5.決戦(3)
同胞はすぐ近くの樹に括りつけられていた。
「すぐ助けてやる!」
シバルツは腰からショートソードを抜き、同胞を捕らえている縄を一刀で断ち切る。
その瞬間、背後で何かが落ちる音がした。
とても軽い音。しかし木の葉や木の実よりは重く大きいものだ。
慌てて横へ飛びながら、地面を目を向ける。
これは竹筒?
なぜこんなものが、と考える間もなく。
パァァーン!
雷が落ちたような炸裂音。
同時に視界が白一色に染まっていく。
本能が、ただひたすらに恐怖を訴える。
シバルツがただの犬であれば、一も二も無くこの場から、この村から、この山からも逃げ出していたことだろう。
しかしシバルツは誇り高きコボルト。
事前にダルシアが報告していた『破裂音』とはこれのことか、と冷静さを取り戻した。
シバルツはその理性と勇猛さによって、足を踏みとどめた。故に、シバルツはこの村を枕に命を散らすこととなる。
「グッ……かはっ」
ノドが熱い。
口から血が噴き出す。
どうやら背後からノドを刺されたらしい。
さらに前方、腹部に衝撃。
横向きに刺された刃が力任せに縦にされ、心臓に向かって斬り上げられていく。
心臓へと向かう道中、ついでとばかりに胃と肝臓が刃に斬り裂かれた。
刺したところから内臓を抉るのは骨を断つよりも楽に、簡単に、相手の生命を奪える。
これは素人が敵を殺すための剣だ。
「ごふっ」
もうシバルツは吠えることもできない。
視線を落とすと、柑橘の皮を繋ぎ合わせた衣を身に纏った亜人が、ショートソードをシバルツの身体に突き刺していた。
柑橘でこちらの鼻を鈍らせるだけでなく、さらに柑橘のニオイを隠れ蓑にしていたのか。
さらに破裂音で耳を奪ったところをショートソードでトドメ。
なんと鮮やかな罠だろうか。
吊るされた同胞の死体も、樹に括りつけられていた瀕死の同胞も、全てはここにおびき寄せるための布石。
崩れ落ちる身体。
手に持っていたショートソードが奪われる。
背後で同胞の悲鳴が聞こえる。
おそらく彼も武器を奪われたに違いない。
武器ひとつ持たない無力なはずの亜人たちに、武器が行き渡る。
どうしてこんなことになった?
亜人の村を制圧するなんて、隣国のケットシーとの戦争に比べれば子どものお遣いみたいなものだったはずだ。
三十人もの部隊を引き連れて、仲間を救い出すことも出来ず、誇りどころか命を失う羽目になるなんて、城を出発したときには考えもしなかった。
遠くからガンガンと金物がぶつかる音がする。
おそらくは金属鍋をすりこ木棒で叩いているだけであろう騒がしいだけの音だ。
普段のコンディションなら、気にすることもないちゃちな騒音だが、嗅覚を奪われ、突然の炸裂音に緊張が高まった状態には致命的だった。
連れてきた兵士たちはすっかり怯えてしまったようで、村の至るところから、見えない敵を本能のままに威嚇するだけの情けない吠え声が聞こえる。
せめてシバルツが
どこで間違ってしまったのだろう。
ダルシアの言うとおり、山を登る途中で柑橘のニオイがしたときに引き返していれば、命は助かったかもしれない。
しかしそれは、シバルツが勇猛果敢で誇り高いコボルトである以上、決して選ぶことのできない選択肢。
そうか。

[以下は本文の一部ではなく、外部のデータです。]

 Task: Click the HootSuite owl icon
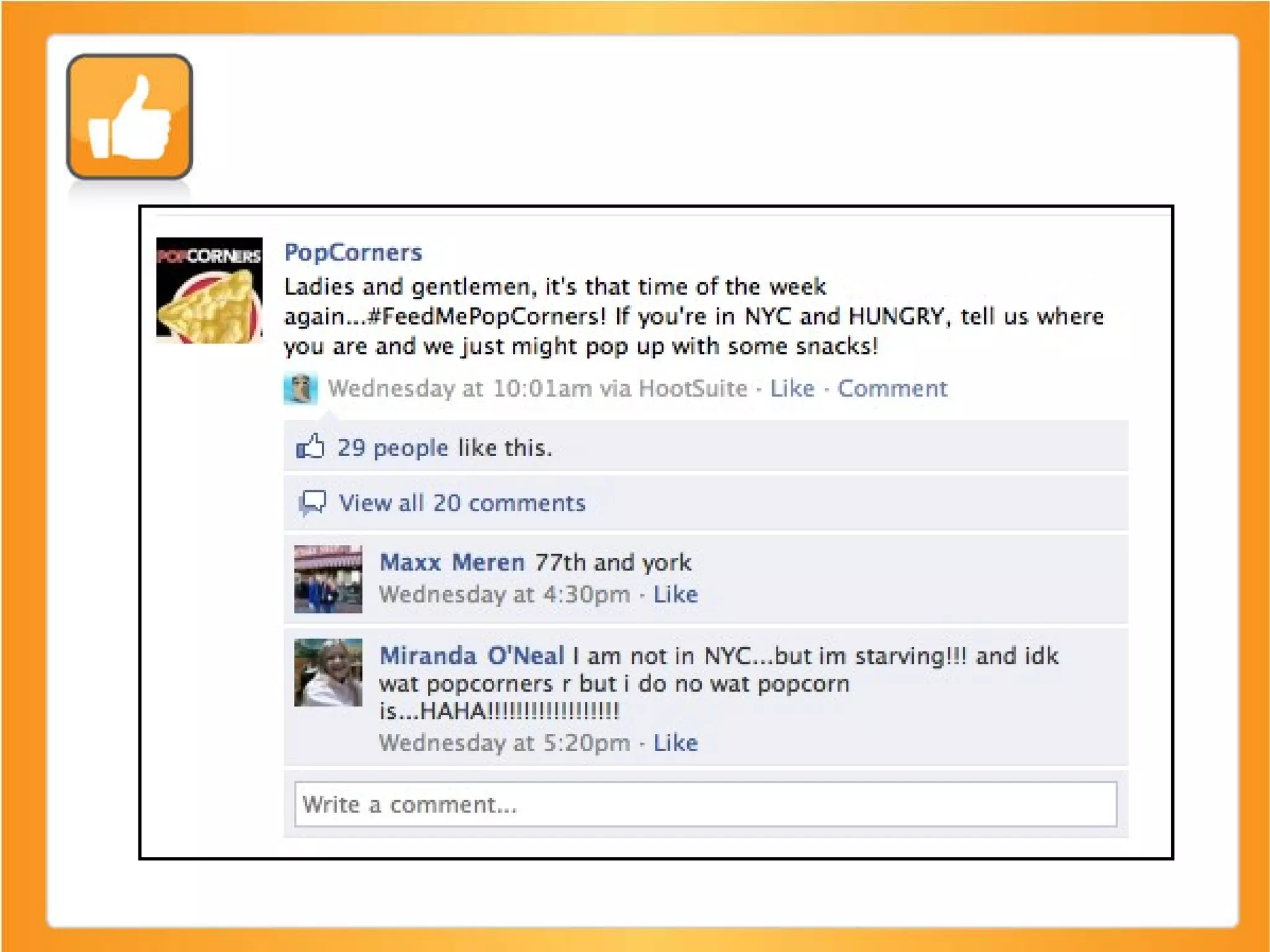(301, 389)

どこまでも前進を選択せざるを得ないことも知られていたのか……。
シバルツは今さらながら、敵の恐ろしさに
はるか昔。
祖先は亜人共を倒し、奴らの武器である『知識』を奪った。そのはずだ。
しかし、この敵は。
祖先が奪ったハズの『知識』を持っているとしか思えないこの敵は一体何者なのか。
ひとつだけ。
敵の正体に心当たりがあるとすれば。
――亜人の王。
だが、シバルツの知っている亜人の王は、たかが山村ひとつを救うためにわざわざ動いたりはしない。ならば……。
とっ。とっ。とっ。とっ。
軽やかに地面を踏む音が近づいてきて、シバルツの思考を中断させた。
「あれ? まだ生きてたんだ」
頭上から降り注ぐ、鈴が鳴ったように透き通った声。次の瞬間、心臓をひと突きにされたシバルツは二度と思考することができない身体となり果てた。